Negli ultimi decenni, il Camino Primitivo ha vissuto un risveglio spettacolare. Pellegrini moderni, alla ricerca di autenticità, un maggiore disafio fisico e una connessione più intima con gli origi del tradizione, lo hanno redescritto. Il suo riconoscimento come Patrimonio dell'Umanità della UNESCO nel 2015, all'interno dei "Caminos del Norte di Spagna", ha consolidato il suo status come una delle vie più gratificanti, difficili e spiritualmente significative che portano a Compostela.
Alloggi sul Percorso
Il Sentiero Primitivo conta 191 alloggi verificati lungo tutto il percorso.
Vedi Tappe e AlloggiConsigli Pratici per il Sentiero Primitivo
Migliore Stagione
La primavera (aprile-giugno) e l'autunno (settembre-ottobre) sono le stagioni migliori. Temperature piacevoli e meno affollamento rispetto all'estate.
Preparazione Fisica
Allenati camminando progressivamente nei mesi precedenti. Inizia con distanze brevi e aumenta. Il tuo corpo si adatterà al ritmo del Cammino.
Cosa Portare
Zaino leggero (max 10% del tuo peso), scarpe da trekking rodate, abbigliamento tecnico traspirante, impermeabile, protezione solare e kit di pronto soccorso.
Consigli Generali
Porta la credenziale del pellegrino, idratati bene, rispetta il tuo ritmo, prenota in alta stagione e goditi il cammino senza fretta.

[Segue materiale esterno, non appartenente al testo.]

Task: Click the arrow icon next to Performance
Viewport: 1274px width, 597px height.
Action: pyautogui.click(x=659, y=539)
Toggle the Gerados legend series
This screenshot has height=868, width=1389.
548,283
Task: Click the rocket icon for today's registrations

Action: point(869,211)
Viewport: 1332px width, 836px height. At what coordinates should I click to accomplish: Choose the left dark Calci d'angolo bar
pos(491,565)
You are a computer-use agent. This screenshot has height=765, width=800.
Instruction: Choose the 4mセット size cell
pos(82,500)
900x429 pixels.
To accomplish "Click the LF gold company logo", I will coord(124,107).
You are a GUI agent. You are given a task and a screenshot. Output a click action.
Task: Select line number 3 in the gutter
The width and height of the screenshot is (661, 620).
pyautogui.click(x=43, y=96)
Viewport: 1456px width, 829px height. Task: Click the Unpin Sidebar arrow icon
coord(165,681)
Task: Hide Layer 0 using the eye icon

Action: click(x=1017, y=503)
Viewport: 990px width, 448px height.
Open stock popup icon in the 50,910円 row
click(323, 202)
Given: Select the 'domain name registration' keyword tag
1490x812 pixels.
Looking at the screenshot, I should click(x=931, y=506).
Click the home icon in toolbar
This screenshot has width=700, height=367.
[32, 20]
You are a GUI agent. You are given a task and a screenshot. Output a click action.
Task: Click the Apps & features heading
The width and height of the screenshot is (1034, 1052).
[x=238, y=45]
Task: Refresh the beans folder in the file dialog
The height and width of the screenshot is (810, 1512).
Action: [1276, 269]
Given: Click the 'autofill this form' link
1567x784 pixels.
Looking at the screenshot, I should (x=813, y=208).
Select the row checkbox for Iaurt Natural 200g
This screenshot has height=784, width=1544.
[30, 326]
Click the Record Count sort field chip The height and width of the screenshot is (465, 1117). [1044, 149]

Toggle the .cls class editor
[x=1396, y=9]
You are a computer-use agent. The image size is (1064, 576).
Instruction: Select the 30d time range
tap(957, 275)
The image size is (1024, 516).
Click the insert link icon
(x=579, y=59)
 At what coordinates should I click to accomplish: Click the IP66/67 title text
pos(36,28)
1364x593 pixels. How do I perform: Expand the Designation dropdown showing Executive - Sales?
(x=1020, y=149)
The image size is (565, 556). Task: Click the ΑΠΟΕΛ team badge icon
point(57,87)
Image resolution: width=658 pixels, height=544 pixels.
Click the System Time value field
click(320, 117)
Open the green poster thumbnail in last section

FAQ sul Sentiero Primitivo
Se llama Primitivo porque es la ruta de peregrinación más antigua documentada. Fue el itinerario que siguió el rey Alfonso II el Casto en el siglo IX desde Oviedo hasta Santiago de Compostela tras el descubrimiento de la tumba del Apóstol, convirtiéndose en el primer peregrino conocido.
Sí, el Camino Primitivo es considerablemente más montañoso y exigente que el Francés. Atraviesa zonas de alta montaña asturiana con desniveles pronunciados. A cambio, ofrece paisajes espectaculares y menos masificación. Se recomienda buena preparación física.
El Camino Primitivo tiene aproximadamente 321 km desde Oviedo hasta Santiago de Compostela, distribuidos en 14 etapas. Se une al Camino Francés en Melide, compartiendo las últimas etapas hasta Santiago.
Mayo, junio y septiembre son los mejores meses. El terreno montañoso modera las temperaturas en verano. En invierno los puertos pueden tener nieve y el barro dificulta el camino. La primavera ofrece paisajes verdes espectaculares con menos peregrinos.
Sí, aunque más espaciados que en el Camino Francés. En algunas etapas los albergues están en pequeñas aldeas y conviene llevar comida de reserva. La red es suficiente pero se recomienda planificar bien las etapas, especialmente la travesía de los Lagos de Saliencia.
Es técnicamente posible pero muy exigente. El perfil montañoso con fuertes desniveles lo convierte en uno de los más difíciles en bici. Algunos tramos tienen senderos estrechos poco aptos para bicicleta. Solo se recomienda para ciclistas muy experimentados.
El punto de partida es la Catedral de Oviedo, Patrimonio de la Humanidad. Destacan el Monasterio de Obona, el embalse de Grandas de Salime, los pazos gallegos y la muralla romana de Lugo. Los paisajes asturianos con brañas y seles son únicos.
Sí, el Camino Primitivo confluye con el Camino Francés en Melide, compartiendo las últimas etapas hasta Santiago. También se puede combinar con el Camino del Norte haciendo la variante que une Vilalba con la costa. Son rutas complementarias que forman un gran bucle por el norte de España.